OpenCor: Latin American and Iberian Languages Open Corpora Forum

Proceedings of LANLP: Bridging Ibero and Latin American NLP Communities

Abstract

The availability of open resources and corpora is a fundamental requirement for research in Natural Language Processing (NLP) and Computational Linguistics; however, languages spoken in Latin America and the Iberian Peninsula, particularly Indigenous, minority, and regional varieties, remain structurally under-resourced and under-represented. This paper presents a historical account of OpenCor (Latin American and Iberian Languages Open Corpora Forum), a community-driven initiative created to promote, document, and discuss open linguistic corpora and lexical resources for these languages.
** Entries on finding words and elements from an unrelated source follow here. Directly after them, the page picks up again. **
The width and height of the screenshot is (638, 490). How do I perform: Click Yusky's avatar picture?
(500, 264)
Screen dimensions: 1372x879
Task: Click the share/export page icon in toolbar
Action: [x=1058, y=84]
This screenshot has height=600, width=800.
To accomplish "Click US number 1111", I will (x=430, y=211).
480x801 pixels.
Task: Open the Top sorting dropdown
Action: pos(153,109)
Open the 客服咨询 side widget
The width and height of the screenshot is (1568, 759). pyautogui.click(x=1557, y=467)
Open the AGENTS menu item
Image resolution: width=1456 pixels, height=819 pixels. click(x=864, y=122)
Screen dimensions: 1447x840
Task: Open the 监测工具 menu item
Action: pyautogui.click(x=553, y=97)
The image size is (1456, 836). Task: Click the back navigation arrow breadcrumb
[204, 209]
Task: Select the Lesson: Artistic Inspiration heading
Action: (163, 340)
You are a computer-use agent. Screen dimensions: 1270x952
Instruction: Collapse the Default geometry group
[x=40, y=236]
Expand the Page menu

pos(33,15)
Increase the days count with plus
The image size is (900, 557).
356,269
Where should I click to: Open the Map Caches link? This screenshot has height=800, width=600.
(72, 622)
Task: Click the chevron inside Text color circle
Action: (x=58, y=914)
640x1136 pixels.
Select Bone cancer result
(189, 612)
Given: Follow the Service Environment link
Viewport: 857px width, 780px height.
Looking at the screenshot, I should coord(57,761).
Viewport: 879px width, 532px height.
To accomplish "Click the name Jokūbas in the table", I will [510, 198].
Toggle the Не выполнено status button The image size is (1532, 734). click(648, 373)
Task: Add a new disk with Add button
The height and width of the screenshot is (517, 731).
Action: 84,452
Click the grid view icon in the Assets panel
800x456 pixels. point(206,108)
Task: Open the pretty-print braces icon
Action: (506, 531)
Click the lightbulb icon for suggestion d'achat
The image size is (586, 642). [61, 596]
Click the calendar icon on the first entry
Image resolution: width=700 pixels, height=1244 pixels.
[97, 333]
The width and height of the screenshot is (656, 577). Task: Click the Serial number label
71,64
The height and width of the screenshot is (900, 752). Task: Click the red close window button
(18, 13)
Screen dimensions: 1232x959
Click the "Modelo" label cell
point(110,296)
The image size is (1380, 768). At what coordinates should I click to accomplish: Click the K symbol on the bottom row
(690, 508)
Conceived as a collaborative forum rather than a competitive evaluation venue, OpenCor focuses on data creation, licensing practices, sustainability, and community building. Between 2018 and 2024, OpenCor was organized as a recurring workshop co-located with major conferences, fostering dialogue across countries, institutions, and linguistic traditions. By documenting the initiative’s motivations, organizational trajectory, submission trends, and the diversity of resources presented, this paper aims to preserve institutional memory, highlight the often-invisible labor of corpus development, and provide a reference for future initiatives dedicated to openness and linguistic diversity.